Sampling between error bounds

From the data model convention, only the upper error node (_error_upper) should be filled in case of symmetrical error bars. If the lower error node (_error_lower) is also filled, duqtools will scale to the upper error for values larger than 0, and to the lower error for values smaller than 0.

The following example takes t_e, and generates a range from \(-2\sigma\) to \(+2\sigma\) with defined steps:

duqtools.yaml
variable: t_e
operator: add
values: [-2, -1, 0, 1, 2]
scale_to_error: True

The following example takes t_i_ave, and generates a range from \(-3\sigma\) to \(+3\sigma\) with 10 equivalent steps:

duqtools.yaml
variable: t_i_ave
operator: add
values:
  start: -3
  stop: 3
  num: 10
scale_to_error: True

Note

When you specify a sigma range, make sure you use add as the operator. While the other operators are also supported, they do not make much sense in this context.

Coupling Variables

It is possible to couple the sampling of two variables, simply add them as a single List entry to the configurations file:

duqtools.yaml
-  - variable: t_start
     operator: copyto
     values: [0.1, 0.2, 0.3]
   - variable: t_end
     operator: copyto
     values: [1.1, 1.2, 1.3]

The system config

Currently there are multiple systems available. They are distinguished by specifying the system field.

Currently there are two options available:

Options:

Default (no system)

This system is intended for workflows that need to apply some operations or sampling of the data without any system.

With this system, you won't have to specify create.template. Only create.template_data is required.

duqtools.yaml
system:
  name: 'nosystem'  # or `name: None`
Source code in duqtools/systems/base_system.py
19
20
21
def __init__(self, cfg: Config):
    self.cfg = cfg
    self.options = cfg.system

Extra variables

Duqtools comes with a list of default variables. You can update or add your own variables via the extra_variables key in the duqtools.yaml file.

IDS variables

Variable for describing data within a IMAS database.

The variable can be given a name, which will be used in the rest of the config to reference the variable. It will also be used as the column labels or on plots.

The dimensions for each variable must be specified. This ensures the the data will be self-consistent. For example for 1D data, you can use [x] and for 2D data, [x, y].

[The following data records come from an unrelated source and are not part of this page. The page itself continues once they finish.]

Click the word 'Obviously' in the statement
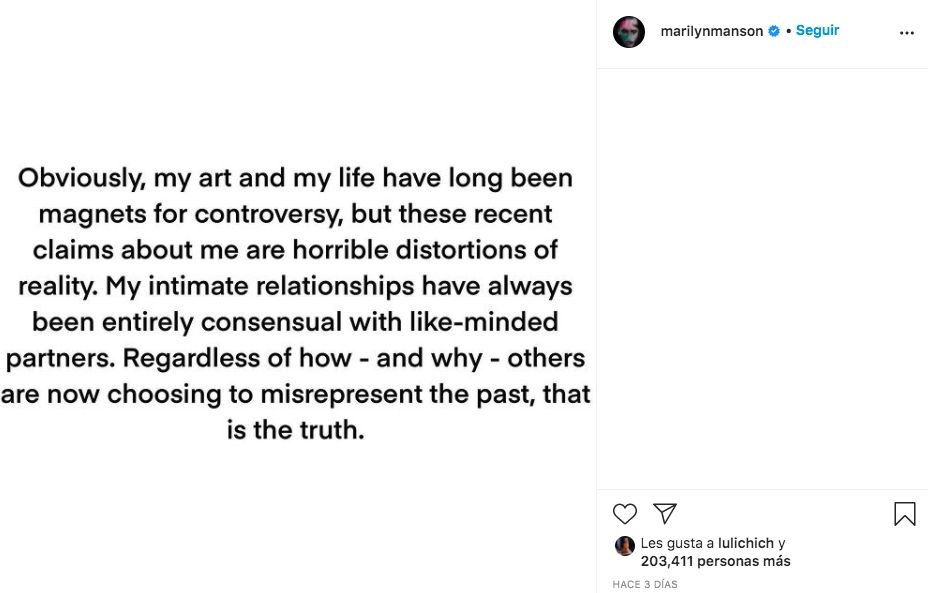 (x=82, y=178)
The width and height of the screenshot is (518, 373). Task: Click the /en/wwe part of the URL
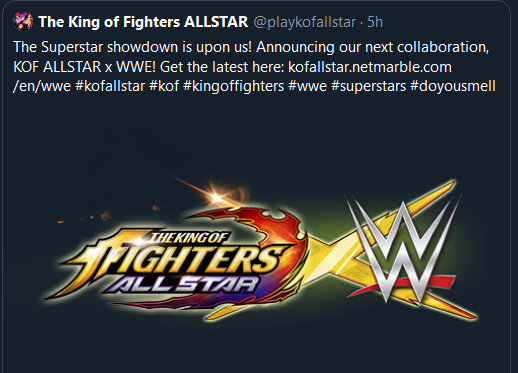click(42, 86)
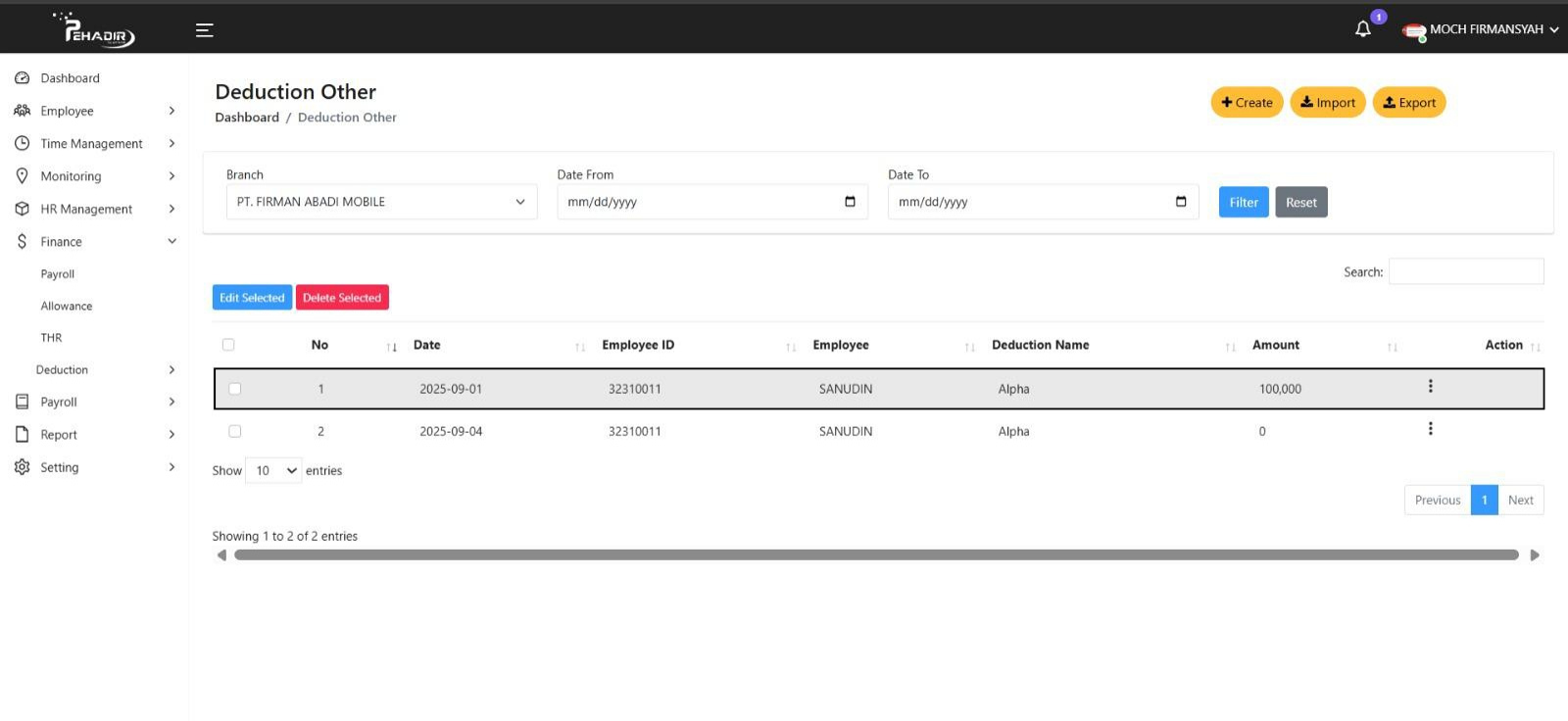Screen dimensions: 1568x721
Task: Open three-dot action menu for row 1
Action: pos(1430,387)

The IDS path may contain indices. You can point to a single index, by simply giving the complete path (i.e. profiles_1d/0/t_i_ave for the 0th time slice). To retrieve all time slices, you can use profiles_1d/*/t_i_ave.

ids
Root IDS name.
path
Path to the data within the IDS. The fields are separated by forward slashes (/).
type
discriminator for the variable type
name
Name of the variable. This will be used to reference this variable.
dims
Give the dimensions of the data, i.e. [x] for 1D, or [x, y] for 2D data.

Example:

duqtools.yaml
extra_variables:
- name: rho_tor_norm
  ids: core_profiles
  path: profiles_1d/*/grid/rho_tor_norm
  dims: [time, x]
  type: IDS-variable
- name: t_i_ave
  ids: core_profiles
  path: profiles_1d/*/t_i_ave
  dims: [time, x]
  type: IDS-variable

Using other variables as input

It is possible to specify other variables to use as input for your operation. This can be used to calculate a value of a variable with a custom operation which includes these variables. These variables are available in the custom_code in a SimpleNamespace as var.variable name.

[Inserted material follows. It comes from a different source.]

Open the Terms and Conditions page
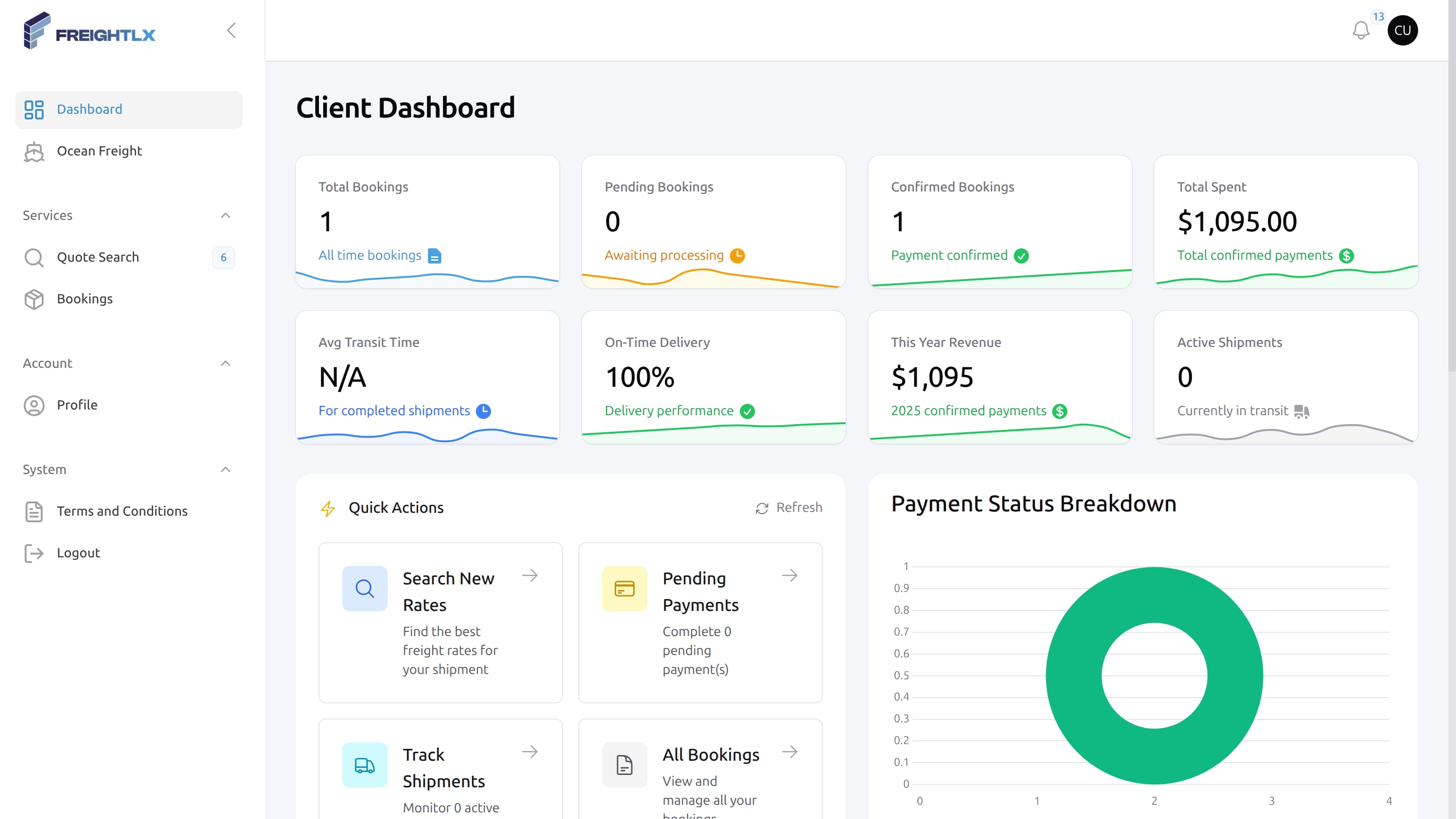This screenshot has height=819, width=1456. (x=121, y=511)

The example below sets all t_i_ave to some value calculated by dividing t_i_ave_0 by rho_tor_norm_0

extra_variables:
- name: rho_tor_norm_0
  ids: core_profiles
  path: profiles_1d/0/grid/rho_tor_norm
  dims: [x]
  type: IDS-variable
- name: t_i_ave_0
  ids: core_profiles
  path: profiles_1d/0/t_i_ave
  dims: [x]
  type: IDS-variable
create:
  dimensions:
    variable: t_i_ave
    operator: custom
    values: [1.0]
    input_variables:
      - "t_i_ave_0"
      - "rho_tor_norm_0"
    custom_code: 'var.t_i_ave_0/var.rho_tor_norm_0'

Note

  • If a variable that has been operated on earlier is specified as input, it will probably be the new value.
  • input_variables must not have multiple dimensions (so for IDS, no * operator in the path is allowed.